───── DOCUMENT SEGMENT ─────

U.S. President Donald Trump (center), Azerbaijani President Ilham Aliyev (left) and Armenian Prime Minister Nikol Pashinyan (right) hold up an agreement signed during a ceremony at the White House on Aug. 8, 2025.
(Andrew Harnik/Getty Images)
U.S. President Donald Trump (center), Azerbaijani President Ilham Aliyev (left) and Armenian Prime Minister Nikol Pashinyan (right) hold up an agreement signed during a ceremony at the White House on Aug. 8, 2025.

A U.S.-brokered peace deal between Armenia and Azerbaijan has ushered in a strategic realignment in the South Caucasus by cementing Baku’s territorial gains, sidelining Russia and Iran, and planting a long-term U.S. commercial footprint in the region. But the treaty will remain fragile amid unresolved security guarantees and implementation challenges, and could unravel within the next 12-18 months. On Aug. 8, U.S. President Donald Trump hosted Armenian Prime Minister Nikol Pashinyan and Azerbaijani President Ilham Aliyev at the White House, where the three leaders issued a joint declaration outlining the outcomes of their trilateral summit. According to the declaration, the leaders witnessed the initialling of a draft peace agreement by the foreign ministers of Armenia and Azerbaijan, aimed at ending decades of conflict between the two countries. They also endorsed a joint appeal to terminate the OSCE Minsk Group and its associated mechanisms. Additionally, the joint declaration committed Armenia, the United States and “mutually determined third parties” to develop a 42-kilometer (27-mile) transit corridor across southern Armenia to connect mainland Azerbaijan with its Nakhchivan exclave. This route, which is locally known as the Zangezur Corridor, was rebranded as the Trump Route for International Peace and Prosperity (TRIPP). According to media reports, the United States was granted 99-year exclusive development rights over the route. The sides also affirmed mutual recognition of sovereignty, renounced future territorial claims and explicitly rejected “any attempt [at] revenge.” Additionally, Armenia and Azerbaijan committed to a formal border delimitation process and pledged to prohibit the deployment of “third-party forces” along their shared frontier.

  • In March 2025, Armenian and Azerbaijani foreign ministers met in Abu Dhabi and agreed on a preliminary framework agreement on normalization and mutual recognition, marking the start of the current U.S.-mediated track that culminated in the August summit.
  • The OSCE Minsk Group, established in 1992, was tasked with mediating a resolution to the Nagorno-Karabakh conflict between Armenia and Azerbaijan. Co-chaired by Russia, France, and the United States, the group has consistently been criticized for its ineffectiveness and perceived bias. Azerbaijan, in particular, has rebuked the group for its alleged failure to pressure Armenia into withdrawing from occupied Nagorno-Karabakh territories and for its lack of tangible results after decades of negotiations. Following its military successes in 2020, Azerbaijan grew openly dismissive of the Minsk Group, viewing it as outdated and irrelevant, and rejecting its renewed involvement in post-war negotiations.

───── DATA RECORDS ─────

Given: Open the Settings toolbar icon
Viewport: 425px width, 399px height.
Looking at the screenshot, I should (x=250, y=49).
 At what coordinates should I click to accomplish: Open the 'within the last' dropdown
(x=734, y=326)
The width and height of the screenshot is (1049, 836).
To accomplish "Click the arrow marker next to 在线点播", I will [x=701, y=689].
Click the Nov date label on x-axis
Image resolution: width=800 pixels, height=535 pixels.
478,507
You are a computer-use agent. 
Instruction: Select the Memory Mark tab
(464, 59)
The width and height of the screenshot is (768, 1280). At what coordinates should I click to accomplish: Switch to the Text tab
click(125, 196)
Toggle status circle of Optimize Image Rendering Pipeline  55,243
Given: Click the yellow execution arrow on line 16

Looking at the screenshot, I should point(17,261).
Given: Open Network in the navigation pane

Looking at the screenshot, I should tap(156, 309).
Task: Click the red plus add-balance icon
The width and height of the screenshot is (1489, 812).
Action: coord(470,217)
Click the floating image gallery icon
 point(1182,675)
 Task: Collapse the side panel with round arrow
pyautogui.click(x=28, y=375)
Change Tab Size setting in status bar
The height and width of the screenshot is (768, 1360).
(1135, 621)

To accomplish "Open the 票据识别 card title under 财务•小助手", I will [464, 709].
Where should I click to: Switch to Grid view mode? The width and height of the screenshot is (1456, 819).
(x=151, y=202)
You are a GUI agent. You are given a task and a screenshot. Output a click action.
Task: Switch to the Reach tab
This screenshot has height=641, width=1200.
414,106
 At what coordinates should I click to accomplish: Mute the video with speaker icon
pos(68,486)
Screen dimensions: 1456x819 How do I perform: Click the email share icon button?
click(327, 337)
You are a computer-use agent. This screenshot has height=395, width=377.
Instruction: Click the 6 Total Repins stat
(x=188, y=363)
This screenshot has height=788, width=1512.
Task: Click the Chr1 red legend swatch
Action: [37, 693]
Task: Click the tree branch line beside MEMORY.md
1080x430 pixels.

─────

* PROBLEM SET *
a) In the article on the Armenia-Azerbaijan peace deal, for how many years were the United States reportedly granted exclusive development rights over the transit route?
b) Write the next part of the article on the Armenia-Azerbaijan peace deal, starting after its last sentence.
The entries were taken from a separate source.

* EXPECTED RESULTS *
a) 99 years.

b)
Armenia and Azerbaijan’s decision to accept U.S. mediation is the result of a confluence of trends that have recently reshaped the strategic landscape of the South Caucasus, including a diminished Russian presence and a weakened Iran. Most significantly, Russia’s deepening military entanglement in Ukraine has curtailed its capacity to act as a regional guarantor or mediator. This has, in turn, reduced Moscow’s ability to project power in the South Caucasus, creating space for other actors (like the United States) to influence the regional order. The shoot-down of an Azerbaijani civilian airliner by a Russian anti-aircraft missile in December 2024 also triggered a major diplomatic crisis, accelerating Baku’s strategic distancing from Moscow. For Armenia, this erosion of Russian security guarantees — combined with long-standing economic isolation amid its closed borders with Turkey and Azerbaijan — has driven a foreign policy rethink by altering its risk calculus. In this context, the promise of U.S. economic support, coupled with the potential reopening of the Turkish border and future EU accession prospects, has become increasingly attractive for Armenia — particularly as Pashinyan seeks to offset the risk of losing power in the 2026 elections and advance Armenia’s EU membership aspirations. Meanwhile, the strategic weakening of Iran following its war with Israel earlier this year has constrained Tehran’s capacity to respond forcefully to more proactive U.S. involvement in the peace process between Azerbaijan and Armenia, whether through economic pressure or transit blockades. This new reality has undercut Iran’s leverage in the South Caucasus and the viability of Iranian-backed alternatives for regional transit. This has, in turn, tilted the balance in favor of frameworks that involve U.S. stewardship, which the Trump administration has capitalized on to gain a commercial foothold on the Caspian-Turkey corridor, reorient Azerbaijan and Armenia toward Western markets, and further curb Russian and Iranian influence.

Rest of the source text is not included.